Pur nel suo fare un po’ ritroso e con la sua voce sottile, a tratti infantile, Laura Gibson riesce a creare un’atmosfera calda e accogliente e, a poco a poco, la sua timidezza lascia il posto a un atteggiamento più sciolto e rilassato: Laura dice che è la sua prima volta a Roma ed è contenta di aver potuto un po’ godere della città essendosi fermata qualche giorno. Ci ringrazia per la pasta (!) e tutto il resto, e dice che conta di tornare presto.
Poi ci racconta gli antefatti, le storie e le motivazioni che stanno dietro alcune delle canzoni che ci regala e verso la fine ci offre una performance davvero unplugged. Stacca il filo della sua chitarra, avanza sul palco, avvicinandosi agli spettatori e uscendo dallo spot di luce. Vuole cantare nella penombra – dice – ma il tecnico delle luci evidentemente non la capisce e sposta l’occhio di bue su di lei. Il pubblico si fa sentire cercando di comunicare le intenzioni della cantante, e alla fine il risultato è che tutte le luci vengono spente e nel silenzio più totale – oltre che nel buio quasi completo – Laura Gibson canta e suona e lo fa davvero come se lo facesse soltanto per noi.

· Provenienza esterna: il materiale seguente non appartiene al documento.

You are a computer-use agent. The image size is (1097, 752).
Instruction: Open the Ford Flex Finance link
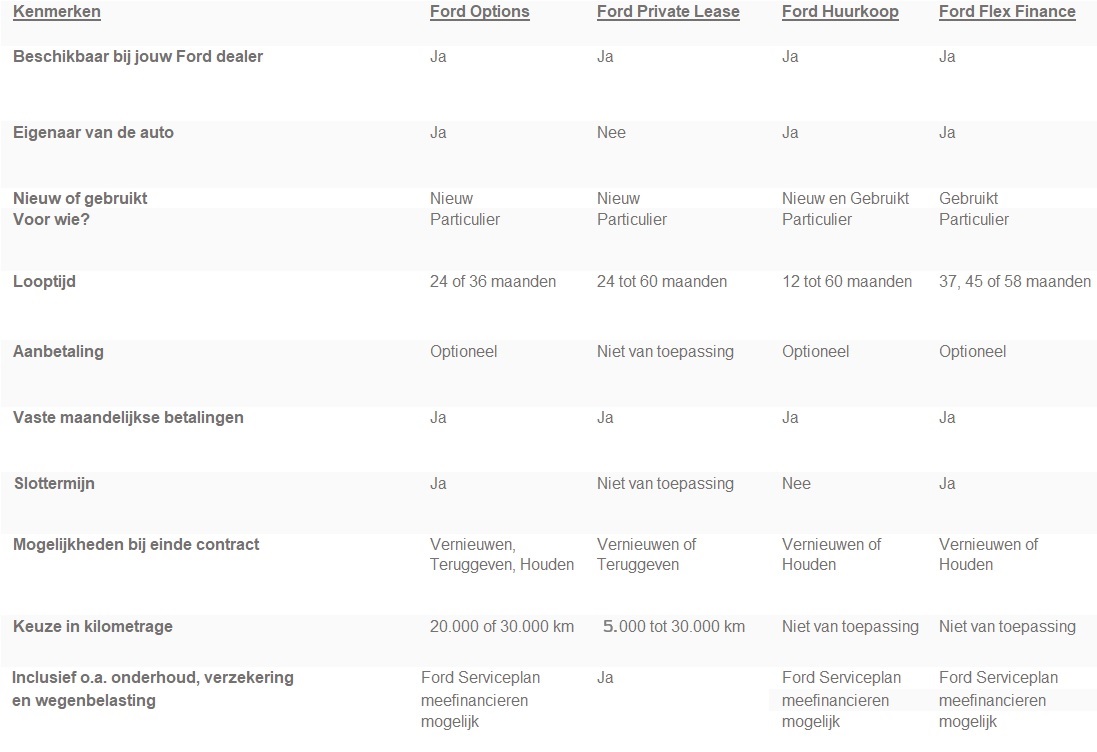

Alle ultime canzoni dice che la sua performance è quasi finita e che lei preferisce evitare il balletto dei bis, ossia “far finta di uscire” per poi tornare richiamata dal pubblico e dice dunque che canterà tutto subito e poi andrà via. Il pubblico lì per lì acconsente, ma – non so se perché non ha veramente capito oppure perché non ci sta a chiudere la serata così – alla fine la richiama a gran voce. Dopo averci chiesto se vogliamo una canzone allegra o triste, Laura prima ci propone una canzone più ritmata, Two kids, e dopo le suppliche del pubblico conclude con quella che secondo lei è la canzone più triste del suo repertorio, I don't want your voice to move me.
A questo punto siamo davvero pronti per lasciarla andare, o magari per incontrarla dopo, in modo più informale, al banchetto dove sono in vendita i suoi cd e vinili.